Where or whom do I talk to to open an S&P passive no-load index fund? Do I go to a bank or brokerage house or to the fund directly? I don’t have much money to start with but I need to start.
Thanks in advance. — Stephen
Before we get to Stephen’s question, here’s a quick video I shot on the floor of the New York Stock Exchange about things beginning investors should know.
Now let’s answer Stephen’s question.
Where can I open a mutual fund account?
Answer: theoretically, almost anyplace that handles money or investments.
Many bank branches now have a resident investment adviser, and many credit unions do as well. Brokerage firms offer all manner of investments, including mutual funds. Online investment firms also make it easy, and you can often go directly to many mutual funds as well.
That being said, Stephen is aware of a potential problem with going to some of these purveyors of financial products — commissions. He asks where he can buy “no-load” funds, which translates to no commissions. This is important: You obviously don’t want to lose a chunk of your investment up front to commissions.
Practically all brokerage firms and most other institutions that offer in-person investment advice make money through commissions, so they won’t offer no-load funds. And that radically reduces the choices.
For Stephen, and for you, the best place to buy no-load mutual funds is directly from the fund, or through online discount brokerage firms.
How do you do it?
Opening an online account with a no-load fund is not much different than opening a bank account.
I personally use Vanguard for my investments, including mutual funds, so I’ll use them as an example.
According to Vanguard, it takes about 10 minutes to provide the information, which will include the type of account (IRA, individual, joint, etc.), your Social Security number, date of birth, email address, physical address, and employer name and address.
The next step will be to pick the investment you want. In Stephen’s case, he’ll select the Vanguard 500 Index Fund Investor Shares. That’s the S&P no-load index fund I assume he’s talking about. I’ve mentioned it many times, most recently in “Here’s All You Need to Know About the Value of Wall Street Advice.”

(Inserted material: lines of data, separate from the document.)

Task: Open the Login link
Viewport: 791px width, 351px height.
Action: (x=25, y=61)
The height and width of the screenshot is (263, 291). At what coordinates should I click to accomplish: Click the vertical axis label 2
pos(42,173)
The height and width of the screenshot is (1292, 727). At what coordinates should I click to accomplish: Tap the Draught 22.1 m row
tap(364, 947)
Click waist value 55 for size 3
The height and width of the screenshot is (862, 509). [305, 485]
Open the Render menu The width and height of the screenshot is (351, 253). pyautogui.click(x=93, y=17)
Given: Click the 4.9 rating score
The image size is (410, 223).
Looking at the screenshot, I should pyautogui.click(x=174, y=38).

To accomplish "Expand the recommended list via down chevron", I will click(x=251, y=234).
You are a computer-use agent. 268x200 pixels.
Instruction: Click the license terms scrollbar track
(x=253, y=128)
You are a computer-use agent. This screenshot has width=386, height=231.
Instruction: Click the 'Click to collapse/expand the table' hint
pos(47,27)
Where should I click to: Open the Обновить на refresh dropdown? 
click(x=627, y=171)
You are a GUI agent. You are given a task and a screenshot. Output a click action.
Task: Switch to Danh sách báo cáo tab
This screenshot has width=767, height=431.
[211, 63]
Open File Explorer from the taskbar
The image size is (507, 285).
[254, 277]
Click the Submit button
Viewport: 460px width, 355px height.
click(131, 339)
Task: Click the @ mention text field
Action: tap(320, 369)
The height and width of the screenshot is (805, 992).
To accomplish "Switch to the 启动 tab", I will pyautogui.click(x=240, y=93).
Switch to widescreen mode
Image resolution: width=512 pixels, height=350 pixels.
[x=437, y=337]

Step 3 will be to fund the account. You can either send them a check, or attach a bank account to your investment account and have the money transferred.
That’s all there is to it. Other online firms may be slightly different than Vanguard, but the basics will be similar.
Meeting the minimum
As Stephen will find when he opens his new mutual fund account, there are minimums to be met. For example, the Vanguard 500 Index Fund has a minimum initial investment of $3,000. Too rich for your blood? There are workarounds.
First, you could obviously save the money in a regular savings account, then transfer it to your investment account.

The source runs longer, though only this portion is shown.